Paying for all or part of the project directly through the school budget or launching a capital campaign to raise funds are among possibilities being considered, school officials said.
Doing nothing is not an option, said Susan Robbins, the school’s athletic director. The track is so dilapidated that it can’t be used for meets. And the bleachers and lights at the high school were installed in the 1960s and need upgrades.
“We’re doing the best we can to keep the kids safe while practicing,” she said.
For now, the district is working to develop a new funding plan with the school committee and is moving forward with the permitting process so that it can start work as soon as a new plan is in place.
“There are really only three options,” said Bob England, RSU 71’s interim superintendent. The first option — the bond that would have had taxpayer pay for it — failed in November.
The second option: the district could pay for the renovation. Adding the entire cost of the project to a single year’s budget would be impractical and a “big hit,” England said. But a more palatable option would be to create a designated reserve account for the project and allocate part of the school’s budget to it each year.
Principal Jeff Lovejoy said he wished the district had created such an account seven years ago when it first started thinking about redoing the track and other athletic facilities.
“We’d be pretty close to having the funds if we’d gone that route, but we didn’t,” he said. “Every year that we don’t, it just keeps pushing it down the road.”
The third option would be fundraising — launching a capital campaign to raise part or all of the money for the renovation, England said.
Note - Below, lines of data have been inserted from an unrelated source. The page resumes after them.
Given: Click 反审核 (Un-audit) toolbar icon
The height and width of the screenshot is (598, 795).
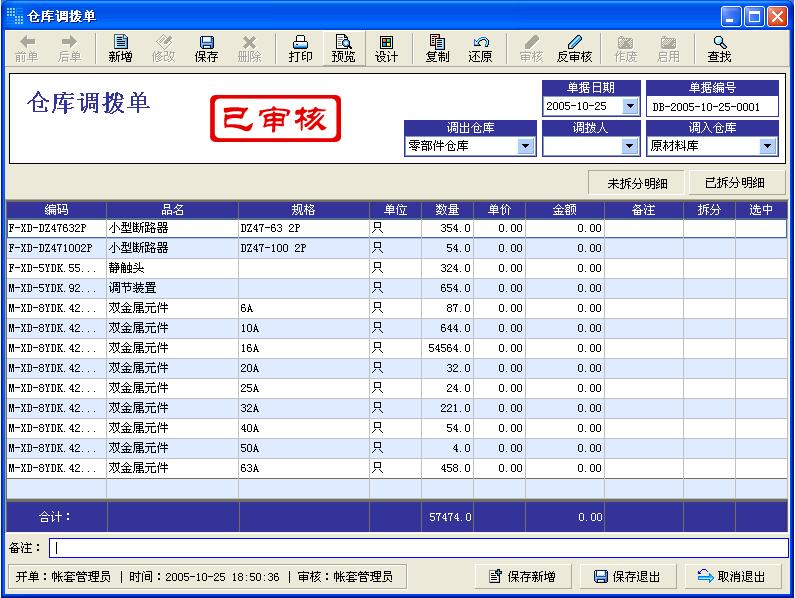Looking at the screenshot, I should [574, 48].
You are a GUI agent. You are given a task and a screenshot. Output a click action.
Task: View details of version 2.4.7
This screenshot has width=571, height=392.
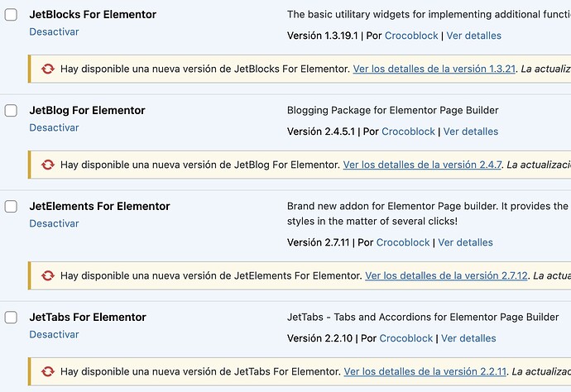point(422,165)
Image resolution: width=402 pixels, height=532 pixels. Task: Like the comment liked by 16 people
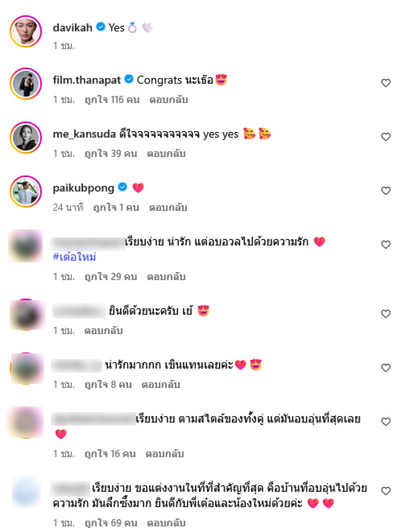386,422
The district has already pursued that avenue to some extent — in 2024, Robbins raised more than $200,000 that the district has been using to pay Activias, the firm handling the design and permitting process.
But trying to fundraise and do her job as athletic director wasn’t sustainable, Robbins said.
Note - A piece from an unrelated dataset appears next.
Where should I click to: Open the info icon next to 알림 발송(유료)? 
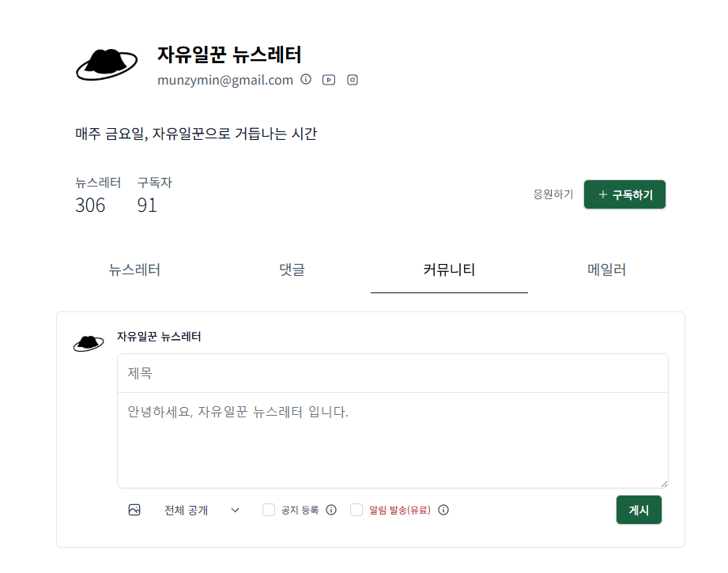tap(443, 510)
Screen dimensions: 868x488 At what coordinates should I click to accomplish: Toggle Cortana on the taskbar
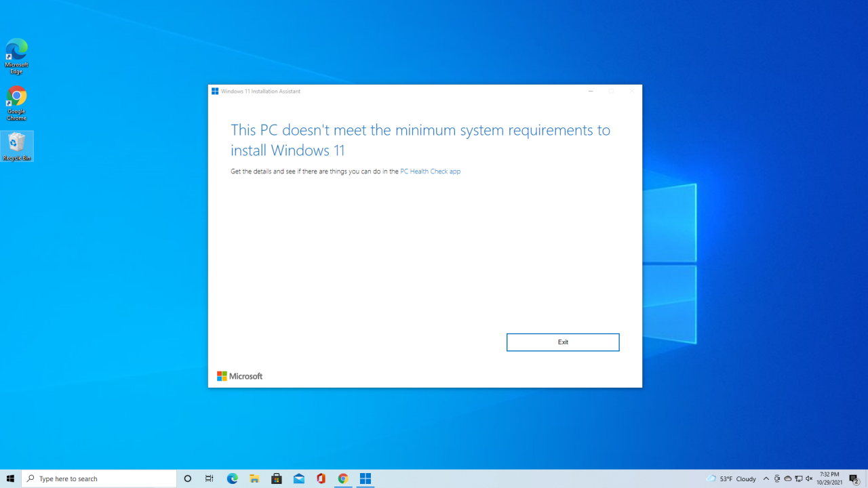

Now the option of hiring a fundraiser to run a capital campaign is “on the table,” Lovejoy said.
Moving the project forward will require addressing the public’s concerns about the potential health and environmental risks of artificial turf, which can contain PFAS and also lead to more injuries for athletes.
While the administration favors the use of artificial turf because it is easier to care for and can be used for more of the year than grass, Robbins said that no decision has been made on whether or not to use it.
There are turf options that do not contain PFAS and can be recycled, England said.
The district will also have to convince the public that upgrading athletics facilities is a worthwhile use of funds. Lovejoy said that 40% of the student body currently uses the school’s existing athletic field. The school has put millions into renovating math and special education facilities he noted.
“The narrative really comes down to, we can’t put money into athletics, we need to put it into academics,” he said. “We’re trying to say we’ve been doing that. We need balance and try to look at athletics as programming as well, not just an extra.”